Extracted data:
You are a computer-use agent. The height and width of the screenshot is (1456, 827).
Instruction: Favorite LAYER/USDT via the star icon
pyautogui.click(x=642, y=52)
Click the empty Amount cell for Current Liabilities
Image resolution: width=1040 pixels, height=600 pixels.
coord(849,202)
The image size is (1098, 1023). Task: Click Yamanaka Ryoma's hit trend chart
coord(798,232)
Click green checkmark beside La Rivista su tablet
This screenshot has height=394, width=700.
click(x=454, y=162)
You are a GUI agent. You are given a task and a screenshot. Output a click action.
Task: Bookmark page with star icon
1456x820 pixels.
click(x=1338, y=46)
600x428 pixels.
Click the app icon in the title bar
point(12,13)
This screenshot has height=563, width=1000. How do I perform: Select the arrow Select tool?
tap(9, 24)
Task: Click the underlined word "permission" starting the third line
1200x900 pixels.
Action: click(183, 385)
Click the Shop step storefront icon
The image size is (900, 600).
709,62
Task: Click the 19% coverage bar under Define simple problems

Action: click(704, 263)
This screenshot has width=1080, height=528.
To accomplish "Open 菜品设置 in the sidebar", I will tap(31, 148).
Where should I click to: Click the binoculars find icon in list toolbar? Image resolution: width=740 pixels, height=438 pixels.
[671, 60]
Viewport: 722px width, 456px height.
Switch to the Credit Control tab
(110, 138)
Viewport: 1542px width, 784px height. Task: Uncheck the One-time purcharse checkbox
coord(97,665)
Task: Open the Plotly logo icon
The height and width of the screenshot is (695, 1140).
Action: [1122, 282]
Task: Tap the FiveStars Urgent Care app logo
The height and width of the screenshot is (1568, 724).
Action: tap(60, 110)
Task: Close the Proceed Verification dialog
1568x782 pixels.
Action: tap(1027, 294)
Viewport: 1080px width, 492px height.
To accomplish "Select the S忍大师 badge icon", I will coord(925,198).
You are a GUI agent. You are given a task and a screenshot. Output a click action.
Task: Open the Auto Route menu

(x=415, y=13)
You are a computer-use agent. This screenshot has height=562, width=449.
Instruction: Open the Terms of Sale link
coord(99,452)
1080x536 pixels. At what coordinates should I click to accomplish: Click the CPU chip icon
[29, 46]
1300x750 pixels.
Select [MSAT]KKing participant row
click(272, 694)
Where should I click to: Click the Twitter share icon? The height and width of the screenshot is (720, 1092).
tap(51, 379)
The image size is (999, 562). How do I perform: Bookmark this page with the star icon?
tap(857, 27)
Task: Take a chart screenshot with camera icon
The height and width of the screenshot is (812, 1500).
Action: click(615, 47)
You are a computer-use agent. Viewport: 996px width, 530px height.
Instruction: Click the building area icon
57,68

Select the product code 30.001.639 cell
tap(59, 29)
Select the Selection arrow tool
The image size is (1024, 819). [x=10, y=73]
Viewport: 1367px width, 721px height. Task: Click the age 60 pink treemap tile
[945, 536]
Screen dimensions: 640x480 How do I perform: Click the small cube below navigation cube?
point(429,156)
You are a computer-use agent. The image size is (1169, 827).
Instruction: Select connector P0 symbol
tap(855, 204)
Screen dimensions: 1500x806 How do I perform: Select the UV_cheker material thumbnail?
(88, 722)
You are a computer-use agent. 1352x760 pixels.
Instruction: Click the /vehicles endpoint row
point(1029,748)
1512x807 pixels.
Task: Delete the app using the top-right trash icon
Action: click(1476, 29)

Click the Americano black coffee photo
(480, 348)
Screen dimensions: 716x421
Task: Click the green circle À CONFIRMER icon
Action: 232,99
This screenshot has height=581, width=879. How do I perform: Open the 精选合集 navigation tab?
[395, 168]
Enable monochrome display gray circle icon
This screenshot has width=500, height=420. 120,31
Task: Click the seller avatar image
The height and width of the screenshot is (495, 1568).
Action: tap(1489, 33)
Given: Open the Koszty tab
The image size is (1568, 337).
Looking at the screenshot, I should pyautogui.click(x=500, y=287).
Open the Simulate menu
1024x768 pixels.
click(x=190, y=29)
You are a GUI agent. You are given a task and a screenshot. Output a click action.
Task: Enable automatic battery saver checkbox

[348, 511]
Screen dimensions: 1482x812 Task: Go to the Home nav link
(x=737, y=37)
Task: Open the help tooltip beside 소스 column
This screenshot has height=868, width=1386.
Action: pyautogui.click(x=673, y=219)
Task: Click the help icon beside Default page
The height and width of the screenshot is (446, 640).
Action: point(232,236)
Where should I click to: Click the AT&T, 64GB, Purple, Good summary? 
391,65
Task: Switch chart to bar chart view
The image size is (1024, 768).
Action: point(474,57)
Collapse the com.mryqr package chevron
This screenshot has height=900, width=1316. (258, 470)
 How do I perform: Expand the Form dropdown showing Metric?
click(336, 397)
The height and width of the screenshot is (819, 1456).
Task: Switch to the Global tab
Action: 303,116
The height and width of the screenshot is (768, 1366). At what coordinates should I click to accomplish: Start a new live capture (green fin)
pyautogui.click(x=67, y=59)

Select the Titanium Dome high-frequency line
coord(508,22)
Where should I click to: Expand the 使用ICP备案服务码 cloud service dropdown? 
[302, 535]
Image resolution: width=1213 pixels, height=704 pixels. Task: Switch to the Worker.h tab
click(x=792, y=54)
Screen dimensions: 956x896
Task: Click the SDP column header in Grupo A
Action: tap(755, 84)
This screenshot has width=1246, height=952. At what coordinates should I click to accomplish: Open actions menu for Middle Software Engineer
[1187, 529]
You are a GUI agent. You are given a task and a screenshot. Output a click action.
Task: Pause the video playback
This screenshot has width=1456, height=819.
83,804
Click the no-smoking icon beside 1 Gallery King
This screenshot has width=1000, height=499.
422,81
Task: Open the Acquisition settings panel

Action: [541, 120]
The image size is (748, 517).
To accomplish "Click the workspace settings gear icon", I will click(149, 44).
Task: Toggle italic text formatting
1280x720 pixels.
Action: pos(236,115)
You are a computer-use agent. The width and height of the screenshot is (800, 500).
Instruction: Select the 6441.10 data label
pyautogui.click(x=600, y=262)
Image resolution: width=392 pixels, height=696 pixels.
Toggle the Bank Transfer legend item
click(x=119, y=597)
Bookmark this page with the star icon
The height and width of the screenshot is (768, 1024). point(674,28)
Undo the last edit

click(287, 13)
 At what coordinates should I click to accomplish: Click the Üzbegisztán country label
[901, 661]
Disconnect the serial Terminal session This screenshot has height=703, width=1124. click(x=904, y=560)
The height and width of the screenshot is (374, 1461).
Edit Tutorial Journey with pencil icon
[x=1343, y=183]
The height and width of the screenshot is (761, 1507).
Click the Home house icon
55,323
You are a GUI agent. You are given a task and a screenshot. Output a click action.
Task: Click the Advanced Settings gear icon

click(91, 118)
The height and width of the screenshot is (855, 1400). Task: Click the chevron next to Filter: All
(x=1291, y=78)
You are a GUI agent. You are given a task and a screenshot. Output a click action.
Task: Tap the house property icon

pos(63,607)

Aim of the exercise: Start to finish, output the whole listing exactly.

Finished task:
You are a computer-use agent. The height and width of the screenshot is (1456, 827).
Instruction: Favorite LAYER/USDT via the star icon
pyautogui.click(x=642, y=52)
Click the empty Amount cell for Current Liabilities
Image resolution: width=1040 pixels, height=600 pixels.
coord(849,202)
The image size is (1098, 1023). Task: Click Yamanaka Ryoma's hit trend chart
coord(798,232)
Click green checkmark beside La Rivista su tablet
This screenshot has height=394, width=700.
click(x=454, y=162)
You are a GUI agent. You are given a task and a screenshot. Output a click action.
Task: Bookmark page with star icon
1456x820 pixels.
click(x=1338, y=46)
600x428 pixels.
Click the app icon in the title bar
point(12,13)
This screenshot has height=563, width=1000. How do I perform: Select the arrow Select tool?
tap(9, 24)
Task: Click the underlined word "permission" starting the third line
1200x900 pixels.
Action: click(183, 385)
Click the Shop step storefront icon
The image size is (900, 600).
709,62
Task: Click the 19% coverage bar under Define simple problems

Action: click(704, 263)
This screenshot has width=1080, height=528.
To accomplish "Open 菜品设置 in the sidebar", I will tap(31, 148).
Where should I click to: Click the binoculars find icon in list toolbar? Image resolution: width=740 pixels, height=438 pixels.
[671, 60]
Viewport: 722px width, 456px height.
Switch to the Credit Control tab
(110, 138)
Viewport: 1542px width, 784px height. Task: Uncheck the One-time purcharse checkbox
coord(97,665)
Task: Open the Plotly logo icon
The height and width of the screenshot is (695, 1140).
Action: [1122, 282]
Task: Tap the FiveStars Urgent Care app logo
The height and width of the screenshot is (1568, 724).
Action: tap(60, 110)
Task: Close the Proceed Verification dialog
1568x782 pixels.
Action: tap(1027, 294)
Viewport: 1080px width, 492px height.
To accomplish "Select the S忍大师 badge icon", I will coord(925,198).
You are a GUI agent. You are given a task and a screenshot. Output a click action.
Task: Open the Auto Route menu

(x=415, y=13)
You are a computer-use agent. This screenshot has height=562, width=449.
Instruction: Open the Terms of Sale link
coord(99,452)
1080x536 pixels. At what coordinates should I click to accomplish: Click the CPU chip icon
[29, 46]
1300x750 pixels.
Select [MSAT]KKing participant row
click(272, 694)
Where should I click to: Click the Twitter share icon? The height and width of the screenshot is (720, 1092).
tap(51, 379)
The image size is (999, 562). How do I perform: Bookmark this page with the star icon?
tap(857, 27)
Task: Take a chart screenshot with camera icon
The height and width of the screenshot is (812, 1500).
Action: click(615, 47)
You are a computer-use agent. Viewport: 996px width, 530px height.
Instruction: Click the building area icon
57,68

Select the product code 30.001.639 cell
tap(59, 29)
Select the Selection arrow tool
The image size is (1024, 819). [x=10, y=73]
Viewport: 1367px width, 721px height. Task: Click the age 60 pink treemap tile
[945, 536]
Screen dimensions: 640x480 How do I perform: Click the small cube below navigation cube?
point(429,156)
You are a computer-use agent. The image size is (1169, 827).
Instruction: Select connector P0 symbol
tap(855, 204)
Screen dimensions: 1500x806 How do I perform: Select the UV_cheker material thumbnail?
(88, 722)
You are a computer-use agent. 1352x760 pixels.
Instruction: Click the /vehicles endpoint row
point(1029,748)
1512x807 pixels.
Task: Delete the app using the top-right trash icon
Action: click(1476, 29)

Click the Americano black coffee photo
(480, 348)
Screen dimensions: 716x421
Task: Click the green circle À CONFIRMER icon
Action: 232,99
This screenshot has height=581, width=879. How do I perform: Open the 精选合集 navigation tab?
[395, 168]
Enable monochrome display gray circle icon
This screenshot has width=500, height=420. 120,31
Task: Click the seller avatar image
The height and width of the screenshot is (495, 1568).
Action: tap(1489, 33)
Given: Open the Koszty tab
The image size is (1568, 337).
Looking at the screenshot, I should pyautogui.click(x=500, y=287).
Open the Simulate menu
1024x768 pixels.
click(x=190, y=29)
You are a GUI agent. You are given a task and a screenshot. Output a click action.
Task: Enable automatic battery saver checkbox

[348, 511]
Screen dimensions: 1482x812 Task: Go to the Home nav link
(x=737, y=37)
Task: Open the help tooltip beside 소스 column
This screenshot has height=868, width=1386.
Action: pyautogui.click(x=673, y=219)
Task: Click the help icon beside Default page
The height and width of the screenshot is (446, 640).
Action: point(232,236)
Where should I click to: Click the AT&T, 64GB, Purple, Good summary? 
391,65
Task: Switch chart to bar chart view
The image size is (1024, 768).
Action: point(474,57)
Collapse the com.mryqr package chevron
This screenshot has height=900, width=1316. (258, 470)
 How do I perform: Expand the Form dropdown showing Metric?
click(336, 397)
The height and width of the screenshot is (819, 1456).
Task: Switch to the Global tab
Action: 303,116
The height and width of the screenshot is (768, 1366). At what coordinates should I click to accomplish: Start a new live capture (green fin)
pyautogui.click(x=67, y=59)

Select the Titanium Dome high-frequency line
coord(508,22)
Where should I click to: Expand the 使用ICP备案服务码 cloud service dropdown? 
[302, 535]
Image resolution: width=1213 pixels, height=704 pixels. Task: Switch to the Worker.h tab
click(x=792, y=54)
Screen dimensions: 956x896
Task: Click the SDP column header in Grupo A
Action: tap(755, 84)
This screenshot has width=1246, height=952. At what coordinates should I click to accomplish: Open actions menu for Middle Software Engineer
[1187, 529]
You are a GUI agent. You are given a task and a screenshot. Output a click action.
Task: Pause the video playback
This screenshot has width=1456, height=819.
83,804
Click the no-smoking icon beside 1 Gallery King
This screenshot has width=1000, height=499.
422,81
Task: Open the Acquisition settings panel

Action: [541, 120]
The image size is (748, 517).
To accomplish "Click the workspace settings gear icon", I will click(149, 44).
Task: Toggle italic text formatting
1280x720 pixels.
Action: pos(236,115)
You are a computer-use agent. The width and height of the screenshot is (800, 500).
Instruction: Select the 6441.10 data label
pyautogui.click(x=600, y=262)
Image resolution: width=392 pixels, height=696 pixels.
Toggle the Bank Transfer legend item
click(x=119, y=597)
Bookmark this page with the star icon
The height and width of the screenshot is (768, 1024). point(674,28)
Undo the last edit

click(287, 13)
 At what coordinates should I click to accomplish: Click the Üzbegisztán country label
[901, 661]
Disconnect the serial Terminal session This screenshot has height=703, width=1124. click(x=904, y=560)
The height and width of the screenshot is (374, 1461).
Edit Tutorial Journey with pencil icon
[x=1343, y=183]
The height and width of the screenshot is (761, 1507).
Click the Home house icon
55,323
You are a GUI agent. You are given a task and a screenshot. Output a click action.
Task: Click the Advanced Settings gear icon

click(91, 118)
The height and width of the screenshot is (855, 1400). Task: Click the chevron next to Filter: All
(x=1291, y=78)
You are a GUI agent. You are given a task and a screenshot. Output a click action.
Task: Tap the house property icon

pos(63,607)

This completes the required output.